December 17, 2014 2 comments

Below is a summary of my post-CPI tweets. You can follow me @inflation_guy :

  • 1y inflation swaps and gasoline futures imply a 1-year core inflation rate of 0.83%. Wonder how much of that we will get today.
  • Very weak CPI on first blush: headline -0.3%, near expectations, but core 0.07%, pushing y/y core down to 1.71% from 1.81%.
  • Ignore the “BIGGEST DROP SINCE DECEMBER 2008” headlines. That’s only headline CPI, which doesn’t matter. Core still +1.7% and median ~2.3%
  • Amazing how core simply refuses to converge with median. Whopping fall in used cars and trucks and apparel – which is dollar related.
  • Core services +2.5%, unch; core goods -0.5%, lowest since 2008. But this time, we’re in a recovery.
  • Medical Care Commodities, which had been what was dragging down core, back up to 3.1% y/y. So we’re taking turns keeping core below median.
  • Core ex-housing declines to +0.800%, a new low.
  • That’s a new post-2004 low on core ex-shelter.
  • Accel major groups: Food, Med Care (22.5%) Decel: Housing, Apparel, Transp, Recreation, Educ/Comm, Other (77.5%). BUT…
  • But in housing, Primary Rents 3.482% from 3.343%, big jump. Owners’ Equiv to 2.707% from 2.723%, but will follow primaries.
  • Less-persistent stuff in housing responsible for decline: Lodging away from home, Household insurance, household energy, furnishings.
  • Real story today is probably Apparel, which is clearly a dollar story. Y/y goes to -0.4% from +0.6%. Small weight, but outlier.
  • Similarly used cars and trucks, -3.1% from -1.7% y/y (new vehicles was unch at 0.6% y/y).
  • On the other hand, every part of Medical Care increased. That drag on core is over.
  • Curious is that airfares dropped: -3.9% from -2.8%. SHOULD happen due to energy price declines, but in my own shopping I haven’t seen it.
  • I don’t see persistence in the drags on core CPI. There’s a rotation in tail-event drags, which is why median is still well above 2%.
  • We continue to focus on median as a better and more stable measure of inflation.
  • Back of the envelope calc for median CPI is +0.23% m/m, increasing y/y to 2.34%. Let’s see how close I get. Number around noon. [Ed. note: figure actually came in around 0.15%, 2.25% y/y. Not sure where I am going wrong methodologically but the general point remains: Median continues to run hotter than core, and around 2.3%.]

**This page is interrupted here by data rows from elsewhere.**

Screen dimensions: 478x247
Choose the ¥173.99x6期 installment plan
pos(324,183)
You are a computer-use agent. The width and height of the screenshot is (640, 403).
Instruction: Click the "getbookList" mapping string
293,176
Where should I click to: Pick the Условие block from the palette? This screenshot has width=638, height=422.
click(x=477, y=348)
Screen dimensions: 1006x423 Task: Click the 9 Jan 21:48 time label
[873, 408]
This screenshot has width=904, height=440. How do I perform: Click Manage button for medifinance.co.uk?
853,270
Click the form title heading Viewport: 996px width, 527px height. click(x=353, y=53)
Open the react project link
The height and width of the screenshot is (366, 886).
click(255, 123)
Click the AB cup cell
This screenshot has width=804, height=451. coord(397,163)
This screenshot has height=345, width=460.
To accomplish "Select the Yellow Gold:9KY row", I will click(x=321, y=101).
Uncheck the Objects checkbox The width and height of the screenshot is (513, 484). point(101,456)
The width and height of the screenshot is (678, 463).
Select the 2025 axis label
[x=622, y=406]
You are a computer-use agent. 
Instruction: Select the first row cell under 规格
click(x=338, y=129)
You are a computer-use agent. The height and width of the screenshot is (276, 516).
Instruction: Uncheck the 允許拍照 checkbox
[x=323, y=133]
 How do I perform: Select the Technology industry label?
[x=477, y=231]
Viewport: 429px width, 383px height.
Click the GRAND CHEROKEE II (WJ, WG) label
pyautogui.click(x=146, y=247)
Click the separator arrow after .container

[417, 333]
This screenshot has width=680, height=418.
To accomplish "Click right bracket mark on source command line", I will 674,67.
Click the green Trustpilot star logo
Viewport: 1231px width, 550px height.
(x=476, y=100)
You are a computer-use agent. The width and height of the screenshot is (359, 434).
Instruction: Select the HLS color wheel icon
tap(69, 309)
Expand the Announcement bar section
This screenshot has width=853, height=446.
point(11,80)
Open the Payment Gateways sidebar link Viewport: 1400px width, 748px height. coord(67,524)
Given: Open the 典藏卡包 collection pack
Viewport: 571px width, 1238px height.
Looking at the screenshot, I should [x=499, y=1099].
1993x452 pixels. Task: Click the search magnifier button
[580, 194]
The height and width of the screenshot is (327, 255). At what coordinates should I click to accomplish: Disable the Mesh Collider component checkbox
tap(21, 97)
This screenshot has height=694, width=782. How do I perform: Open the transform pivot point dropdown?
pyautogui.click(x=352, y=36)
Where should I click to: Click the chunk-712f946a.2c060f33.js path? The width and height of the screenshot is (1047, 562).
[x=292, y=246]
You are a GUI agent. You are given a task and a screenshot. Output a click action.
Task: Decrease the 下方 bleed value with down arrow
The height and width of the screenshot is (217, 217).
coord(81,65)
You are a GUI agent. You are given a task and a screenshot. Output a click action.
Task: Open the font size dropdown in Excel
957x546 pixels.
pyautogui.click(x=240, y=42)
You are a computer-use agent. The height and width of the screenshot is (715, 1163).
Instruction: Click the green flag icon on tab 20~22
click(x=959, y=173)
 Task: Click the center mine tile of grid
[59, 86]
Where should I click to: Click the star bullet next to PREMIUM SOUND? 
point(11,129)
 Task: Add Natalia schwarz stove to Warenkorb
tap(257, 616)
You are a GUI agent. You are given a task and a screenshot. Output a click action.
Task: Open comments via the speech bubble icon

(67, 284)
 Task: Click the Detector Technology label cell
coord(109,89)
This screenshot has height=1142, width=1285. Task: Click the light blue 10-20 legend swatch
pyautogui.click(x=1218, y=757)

Quite a few tweets this morning! The number was clearly roughly in-line on a headline basis: gasoline prices have dropped sharply, in line with crude oil prices. How much? Motor Fuel dropped from -5.0% y/y to -10.5% y/y. The monthly decline was over 6%, and so a decline in headline inflation on a month/month basis was all but certain. Had core inflation been as low now as it was in 2010, we would have seen a year-on-year headline price decline (as it is, headline CPI is +1.3% y/y).

However, core inflation is not as low as it was in 2010. It continues to surprise us by failing to converge upwards to median CPI. Last year, the reason core CPI was inordinately low compared to the better measure of central tendency (median) was that Medical Care inflation was weak thanks to the effects of the sequester. But that effect is now gone. Medical Care inflation is back to 2.5% on a year-on-year basis; this month’s print was the highest in over a year. The chart below (Source: Bloomberg) shows the y/y change in Medical Care Commodities (e.g. pharmaceuticals) – back to normal.

medcarecommod

The 2013 dip is very clear there, and the return to form is what we expected, and the reason we expected core inflation to return to median CPI. But it hasn’t yet; indeed, core is below median by around 0.6%, the biggest spread since 2009. Now, it may be that core is simply going to stay below median for an extended period of time as one category after another takes turns dragging core lower. From 1994-2009, core was almost always lower than median. That was a period of disinflationary tendencies, and the fact that different categories kept trading off to drag core CPI lower was one sign of these tendencies.

I do not think we are in the same circumstances today. Although private debt levels remain very high (weren’t we supposed to have had deleveraging over the past six years? Hasn’t happened!), public debt levels have risen dramatically and the latter tends to be associated with inflation, not deflation. Money supply, especially here in the US, has also been growing at a pace that is unsustainable in the long run and it seems unlikely that the Fed can really restrain it until they drain all of the excess reserves from the system. These are inflationary tendencies. The risk, though, is that the feeble money growth in Europe could suck much of this liquidity away and move global inflation lower. This is an especially acute risk if Japan’s monetary authorities lose their nerve or if other central banks rein in money growth. In such a case, global inflation would decline so that, while US inflation rises relatively, it falls absolutely. I don’t consider this a major risk, but it is a risk which is growing in significance.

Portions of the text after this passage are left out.